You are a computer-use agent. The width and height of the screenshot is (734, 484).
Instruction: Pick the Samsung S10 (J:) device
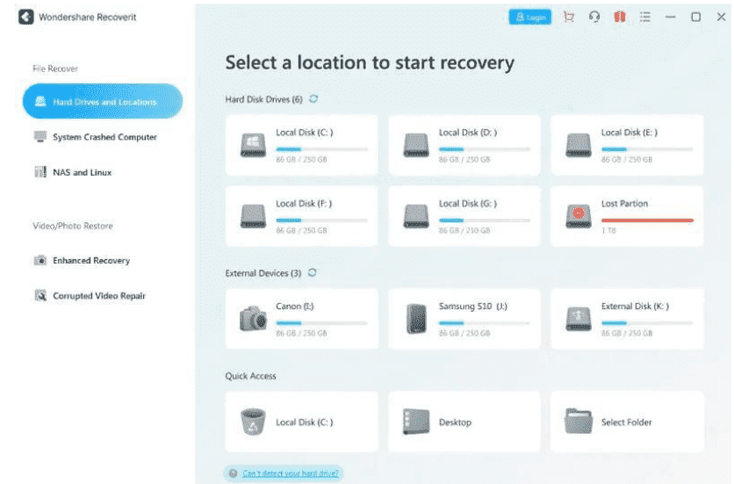(x=464, y=318)
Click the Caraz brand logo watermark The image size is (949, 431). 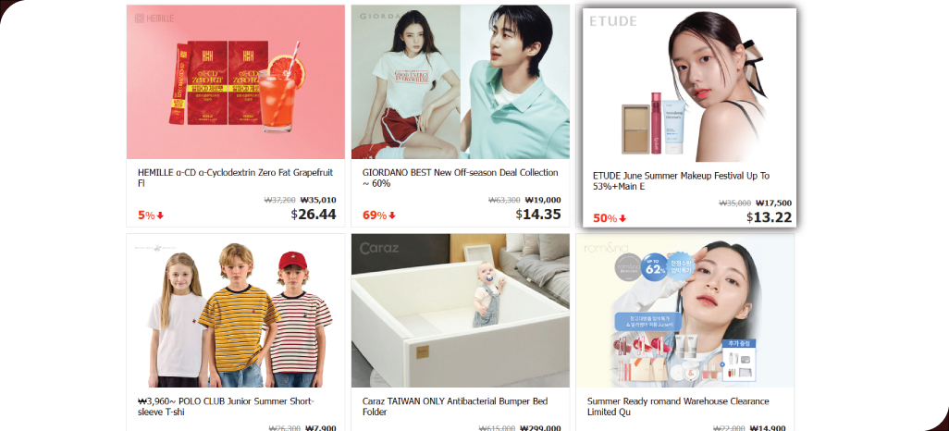pyautogui.click(x=381, y=248)
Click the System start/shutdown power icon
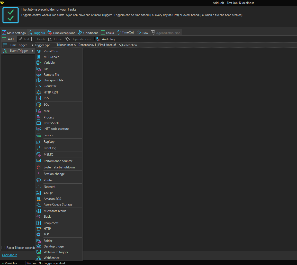This screenshot has height=265, width=297. point(39,167)
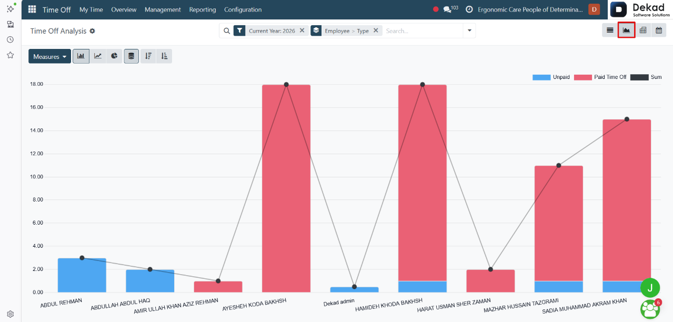This screenshot has width=673, height=322.
Task: Open the apps grid menu
Action: (32, 9)
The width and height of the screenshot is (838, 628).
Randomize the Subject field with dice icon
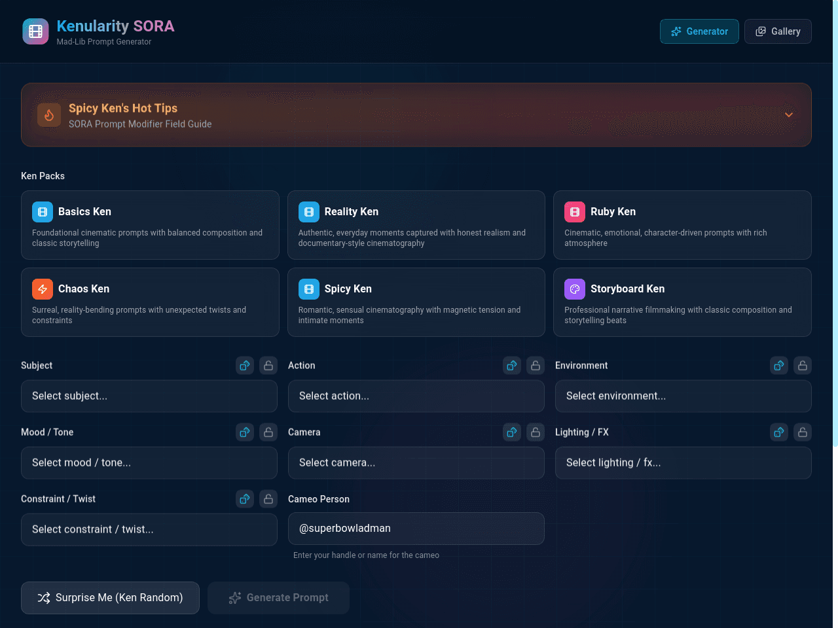pyautogui.click(x=245, y=366)
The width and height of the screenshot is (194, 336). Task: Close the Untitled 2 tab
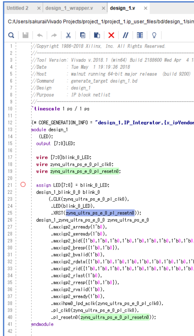pos(39,8)
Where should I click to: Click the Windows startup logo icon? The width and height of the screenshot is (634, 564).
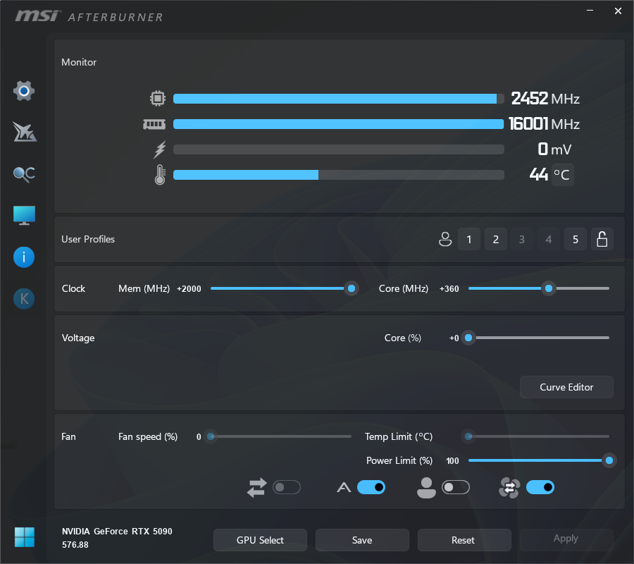coord(24,537)
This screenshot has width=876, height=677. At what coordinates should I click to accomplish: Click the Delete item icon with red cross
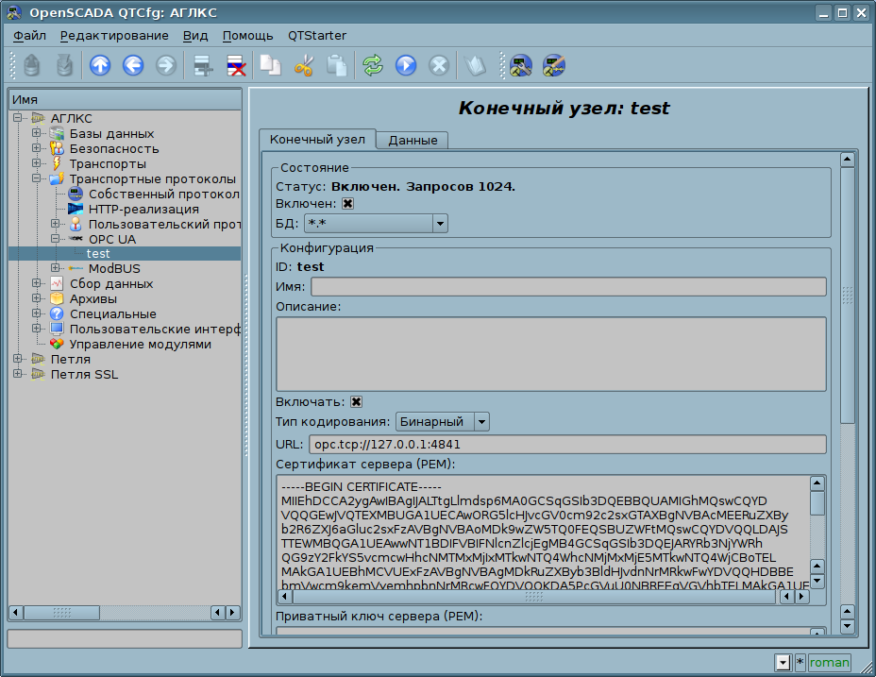click(x=235, y=65)
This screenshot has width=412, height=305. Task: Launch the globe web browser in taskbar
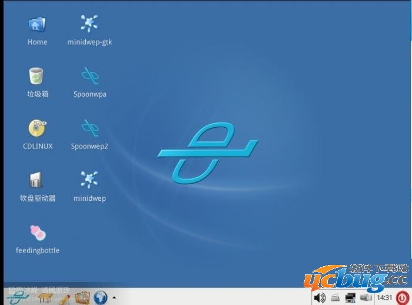tap(100, 297)
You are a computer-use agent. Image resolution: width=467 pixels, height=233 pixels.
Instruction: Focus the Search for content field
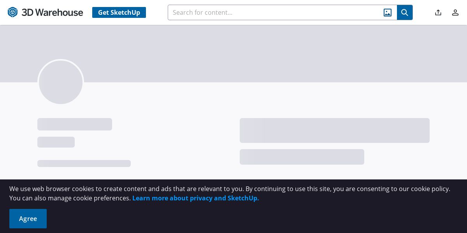click(x=275, y=12)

**AIM OF THE EXERCISE**. Read through the material above, and whenever a line contains "computer", copy it.

**EXERCISE OUTPUT**.
You are a computer-use agent. The width and height of the screenshot is (734, 484).
You are a computer-use agent. Image resolution: width=467 pixels, height=233 pixels.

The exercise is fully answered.